Energy prices in Britain are likely to rise dramatically in the next few years, says Alistair Buchanan, the energy regulator, as energy supplies look likely to contract. In fact, up to one fifth of Britain’s current power stations (mainly coal and nuclear) are to be decommissioned over the next ten years due to age, or because they do not meet EU emissions rules. New stations will not be built to keep pace with closures. Britain’s capacity to generate electricity will therefore fall and more energy, particularly gas, will need to be imported. That brings costs, both in terms of rising prices and energy security.
The problems for securing the UK’s energy supply over the long term are therefore urgent. They have been exacerbated by the uncertainty which has characterised HMG’s policy in recent decades. This has led to a shortage of the long term investment needed to build the necessary infrastructure. So one notable casualty has been Britain’s ageing nuclear power stations; another, the investment needed for developing expensive technologies such as Carbon Capture and Storage.
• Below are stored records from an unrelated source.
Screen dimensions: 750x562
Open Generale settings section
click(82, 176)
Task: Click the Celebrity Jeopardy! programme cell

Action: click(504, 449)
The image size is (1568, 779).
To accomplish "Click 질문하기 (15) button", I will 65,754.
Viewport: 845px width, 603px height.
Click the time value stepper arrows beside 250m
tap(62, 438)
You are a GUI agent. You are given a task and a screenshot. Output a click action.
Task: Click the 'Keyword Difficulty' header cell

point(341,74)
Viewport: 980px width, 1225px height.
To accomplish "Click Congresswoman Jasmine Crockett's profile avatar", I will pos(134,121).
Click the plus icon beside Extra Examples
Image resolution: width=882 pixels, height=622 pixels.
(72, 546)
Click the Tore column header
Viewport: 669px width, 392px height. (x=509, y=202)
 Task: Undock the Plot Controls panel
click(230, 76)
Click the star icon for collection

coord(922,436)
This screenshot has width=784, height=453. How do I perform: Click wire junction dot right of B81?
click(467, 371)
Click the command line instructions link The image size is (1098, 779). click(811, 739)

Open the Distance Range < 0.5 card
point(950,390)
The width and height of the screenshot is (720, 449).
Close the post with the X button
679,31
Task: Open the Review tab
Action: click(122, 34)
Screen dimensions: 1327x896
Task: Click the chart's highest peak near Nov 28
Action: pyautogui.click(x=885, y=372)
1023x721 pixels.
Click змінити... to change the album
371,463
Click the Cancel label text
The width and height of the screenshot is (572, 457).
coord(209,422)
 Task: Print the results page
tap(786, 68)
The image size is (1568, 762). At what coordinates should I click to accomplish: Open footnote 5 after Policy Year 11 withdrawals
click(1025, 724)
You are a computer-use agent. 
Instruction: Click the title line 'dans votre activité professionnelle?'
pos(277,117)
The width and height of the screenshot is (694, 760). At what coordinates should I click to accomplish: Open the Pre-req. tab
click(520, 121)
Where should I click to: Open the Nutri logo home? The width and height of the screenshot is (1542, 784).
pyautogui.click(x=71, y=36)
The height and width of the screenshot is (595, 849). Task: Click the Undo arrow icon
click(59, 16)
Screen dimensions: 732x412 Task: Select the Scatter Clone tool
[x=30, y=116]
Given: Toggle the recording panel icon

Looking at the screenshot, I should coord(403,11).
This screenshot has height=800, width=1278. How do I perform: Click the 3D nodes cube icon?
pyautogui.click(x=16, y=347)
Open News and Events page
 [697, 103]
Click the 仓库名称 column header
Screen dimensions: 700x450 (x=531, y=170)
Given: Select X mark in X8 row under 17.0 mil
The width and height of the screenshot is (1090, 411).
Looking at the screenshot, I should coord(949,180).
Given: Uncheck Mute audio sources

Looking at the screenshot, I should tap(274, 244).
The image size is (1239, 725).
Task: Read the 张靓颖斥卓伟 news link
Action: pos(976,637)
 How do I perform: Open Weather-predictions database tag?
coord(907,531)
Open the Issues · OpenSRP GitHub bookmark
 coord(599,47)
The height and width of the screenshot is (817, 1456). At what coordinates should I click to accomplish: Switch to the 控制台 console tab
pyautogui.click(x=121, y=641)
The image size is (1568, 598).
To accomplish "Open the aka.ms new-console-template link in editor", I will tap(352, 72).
Other problems have also come into play – the regulations coming from the Department for Energy and Climate Change and the EU for lower carbon emissions (e.g. Renewable Obligation and the Carbon Reduction Commitment), which lead to higher energy bills for homes and businesses. So rising energy prices are the penalty for failed or absent policies. Politeia’s authors and contributors will be addressing the problems in the coming year.